▶ **STATED PROBLEM**
Copy the items below verbatim, everything from the line containing "Point to the SKILLS" down to the line containing "Pick the employer", including both of those lines.

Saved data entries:
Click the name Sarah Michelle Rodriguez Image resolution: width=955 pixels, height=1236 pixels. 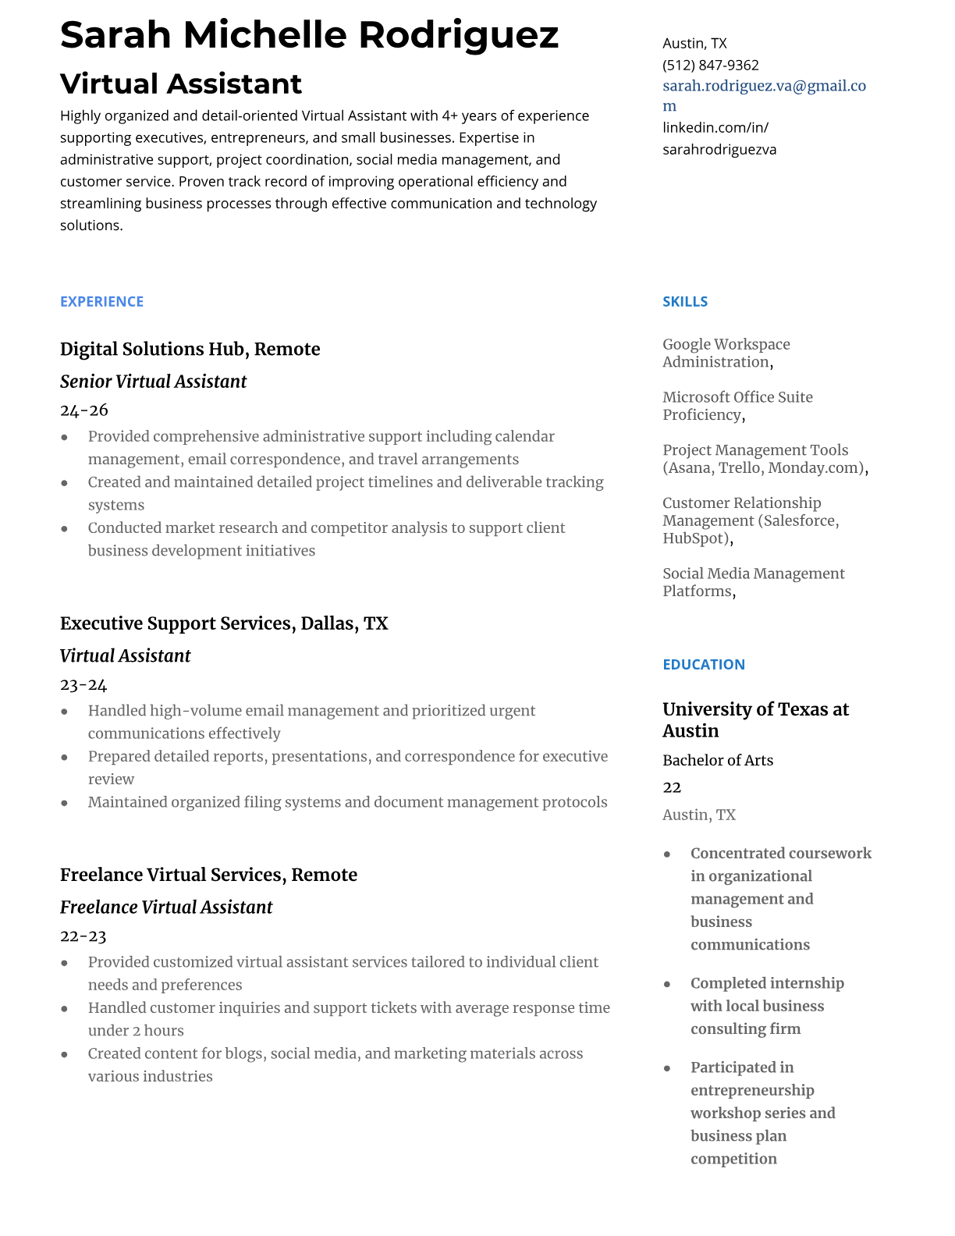click(309, 35)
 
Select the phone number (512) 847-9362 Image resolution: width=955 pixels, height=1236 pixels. click(710, 65)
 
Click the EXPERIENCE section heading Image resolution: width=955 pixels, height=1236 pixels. click(101, 301)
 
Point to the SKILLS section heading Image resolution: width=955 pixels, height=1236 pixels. click(684, 301)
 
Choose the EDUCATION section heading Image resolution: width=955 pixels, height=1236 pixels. click(703, 664)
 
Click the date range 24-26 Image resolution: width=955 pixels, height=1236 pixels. click(83, 410)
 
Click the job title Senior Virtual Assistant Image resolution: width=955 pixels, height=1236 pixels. click(153, 382)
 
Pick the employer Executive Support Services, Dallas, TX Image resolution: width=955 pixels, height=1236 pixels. click(223, 623)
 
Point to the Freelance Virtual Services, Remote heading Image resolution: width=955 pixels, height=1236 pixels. click(208, 875)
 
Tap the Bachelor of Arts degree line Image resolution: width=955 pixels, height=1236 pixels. click(717, 760)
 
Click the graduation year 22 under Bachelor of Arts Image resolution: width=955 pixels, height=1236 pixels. click(671, 787)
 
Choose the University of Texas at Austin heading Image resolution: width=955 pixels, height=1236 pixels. click(754, 719)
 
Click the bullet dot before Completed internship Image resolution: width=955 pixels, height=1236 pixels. click(667, 984)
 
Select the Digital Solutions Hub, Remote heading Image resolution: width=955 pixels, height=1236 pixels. click(190, 349)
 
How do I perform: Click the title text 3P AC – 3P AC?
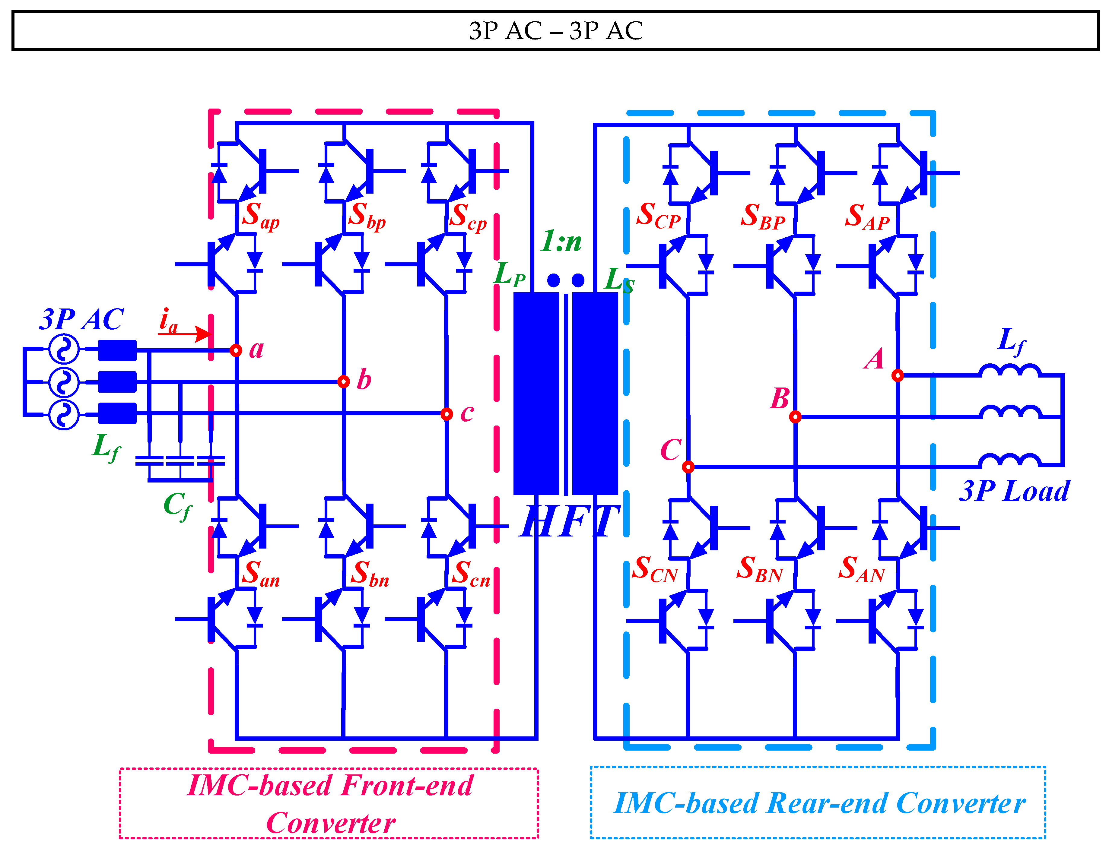coord(555,31)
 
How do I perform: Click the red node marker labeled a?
coord(236,350)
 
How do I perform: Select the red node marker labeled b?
coord(343,381)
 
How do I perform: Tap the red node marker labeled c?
coord(447,414)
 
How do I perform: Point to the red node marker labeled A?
coord(898,375)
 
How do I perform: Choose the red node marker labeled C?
coord(688,467)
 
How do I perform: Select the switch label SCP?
coord(658,216)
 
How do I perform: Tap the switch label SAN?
coord(862,569)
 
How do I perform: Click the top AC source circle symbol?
coord(64,349)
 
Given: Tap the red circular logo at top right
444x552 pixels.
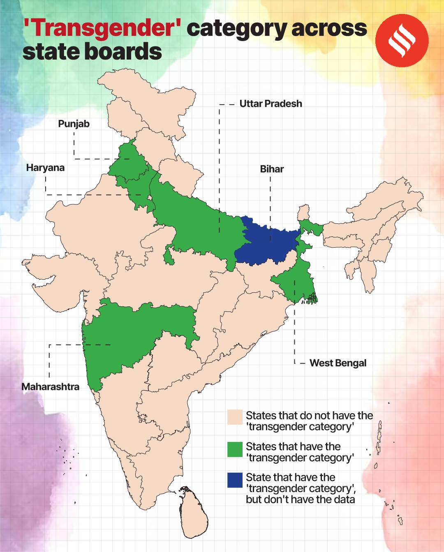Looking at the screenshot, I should [402, 41].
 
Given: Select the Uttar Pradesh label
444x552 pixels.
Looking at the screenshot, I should [271, 104].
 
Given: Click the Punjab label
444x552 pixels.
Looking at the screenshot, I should [74, 124].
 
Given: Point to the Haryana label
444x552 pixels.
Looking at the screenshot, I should [45, 168].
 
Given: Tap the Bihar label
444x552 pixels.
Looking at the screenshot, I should [272, 169].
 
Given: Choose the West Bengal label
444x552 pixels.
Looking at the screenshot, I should [338, 363].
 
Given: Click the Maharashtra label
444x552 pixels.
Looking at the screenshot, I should [50, 387].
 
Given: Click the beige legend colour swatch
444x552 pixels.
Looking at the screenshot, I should [235, 417].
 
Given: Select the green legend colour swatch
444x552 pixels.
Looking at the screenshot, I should [235, 449].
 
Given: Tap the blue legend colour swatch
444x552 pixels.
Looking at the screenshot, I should [235, 480].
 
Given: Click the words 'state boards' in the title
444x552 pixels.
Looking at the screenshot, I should [92, 52].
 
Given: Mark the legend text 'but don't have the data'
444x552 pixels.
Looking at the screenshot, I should [300, 500].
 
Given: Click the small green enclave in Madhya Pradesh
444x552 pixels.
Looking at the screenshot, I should [168, 255].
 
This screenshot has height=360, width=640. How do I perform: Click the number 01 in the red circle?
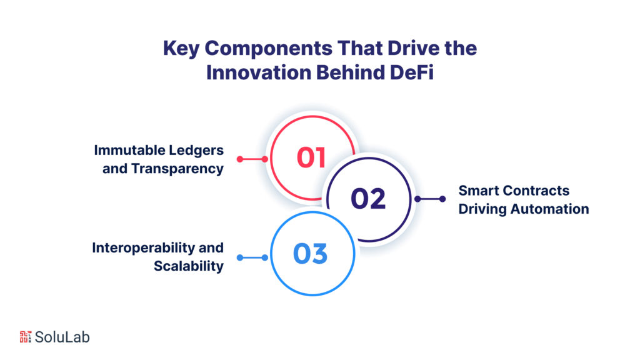(311, 158)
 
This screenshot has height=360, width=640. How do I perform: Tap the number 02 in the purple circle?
(368, 199)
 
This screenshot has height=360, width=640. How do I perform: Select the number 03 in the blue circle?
(311, 254)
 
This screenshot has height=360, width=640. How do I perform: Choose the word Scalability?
(189, 266)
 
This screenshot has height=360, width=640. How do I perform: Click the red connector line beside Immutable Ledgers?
(252, 159)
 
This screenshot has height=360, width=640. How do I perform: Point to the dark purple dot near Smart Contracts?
(442, 199)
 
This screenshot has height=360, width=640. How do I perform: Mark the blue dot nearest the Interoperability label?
(240, 258)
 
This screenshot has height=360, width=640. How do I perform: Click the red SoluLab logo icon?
(25, 336)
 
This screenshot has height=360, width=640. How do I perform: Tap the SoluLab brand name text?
(62, 337)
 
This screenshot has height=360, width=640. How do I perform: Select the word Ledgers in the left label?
(196, 151)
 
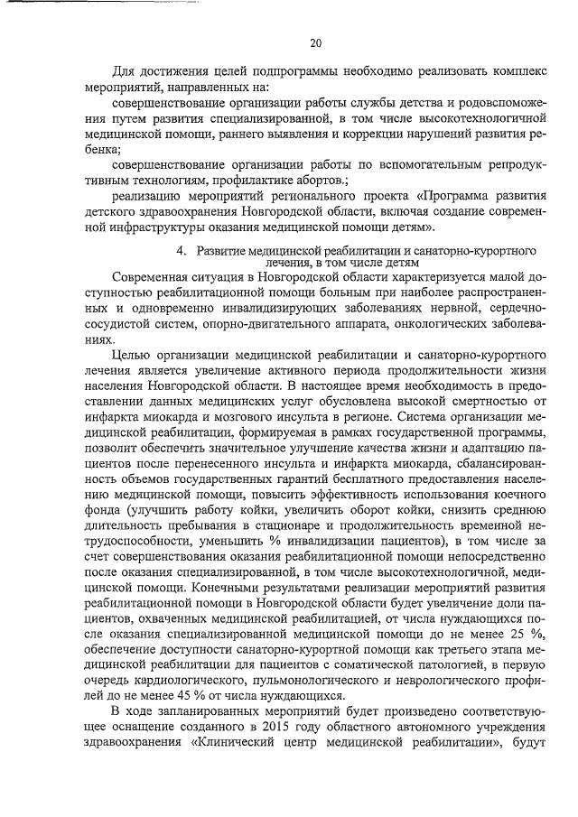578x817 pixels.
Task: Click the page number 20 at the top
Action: (315, 42)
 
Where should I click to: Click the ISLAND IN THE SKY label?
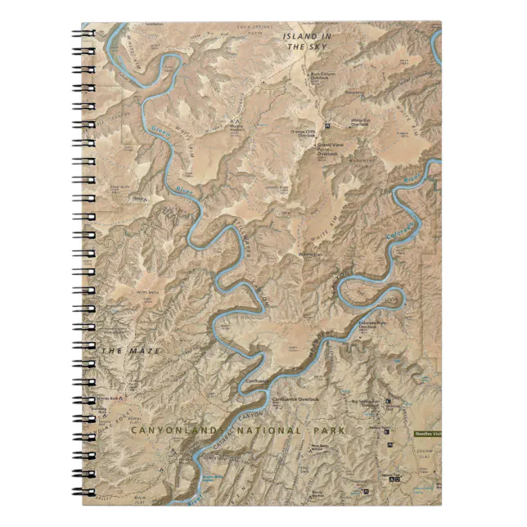pyautogui.click(x=307, y=42)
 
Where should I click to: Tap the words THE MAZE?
pyautogui.click(x=130, y=351)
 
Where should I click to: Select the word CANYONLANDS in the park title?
pyautogui.click(x=179, y=429)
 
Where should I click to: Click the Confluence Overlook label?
pyautogui.click(x=295, y=399)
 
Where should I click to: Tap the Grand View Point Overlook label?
pyautogui.click(x=331, y=149)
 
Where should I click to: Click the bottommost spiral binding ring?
pyautogui.click(x=86, y=493)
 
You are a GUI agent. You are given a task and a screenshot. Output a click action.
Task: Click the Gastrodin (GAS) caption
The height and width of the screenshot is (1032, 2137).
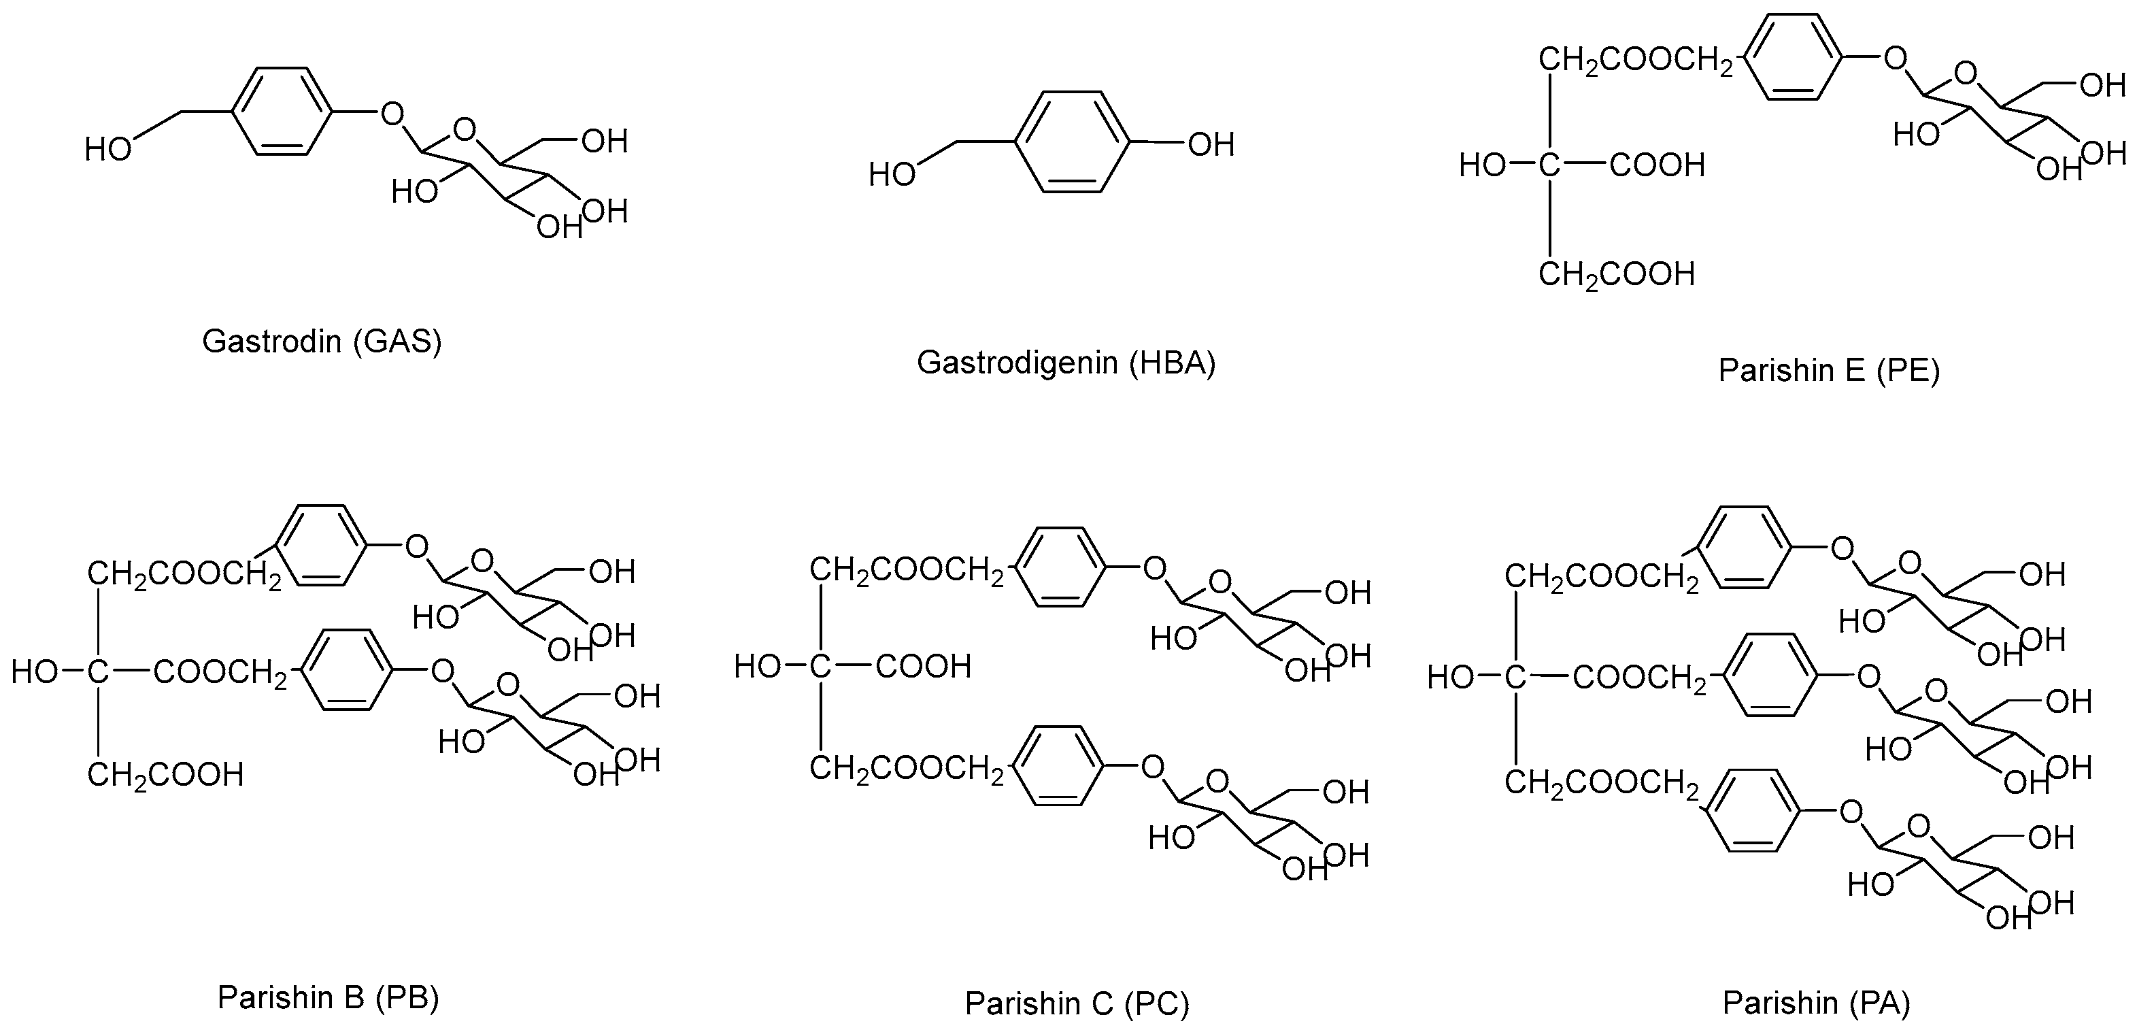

▶ **WRITTEN RESPONSE**
Point to the SKILLS section heading Image resolution: width=955 pixels, height=1236 pixels. click(684, 301)
 
Choose the EDUCATION section heading Image resolution: width=955 pixels, height=1236 pixels. click(703, 664)
 
Click the date range 24-26 Image resolution: width=955 pixels, height=1236 pixels. click(83, 410)
 
Click the job title Senior Virtual Assistant Image resolution: width=955 pixels, height=1236 pixels. click(153, 382)
 
Pick the employer Executive Support Services, Dallas, TX Image resolution: width=955 pixels, height=1236 pixels. click(223, 623)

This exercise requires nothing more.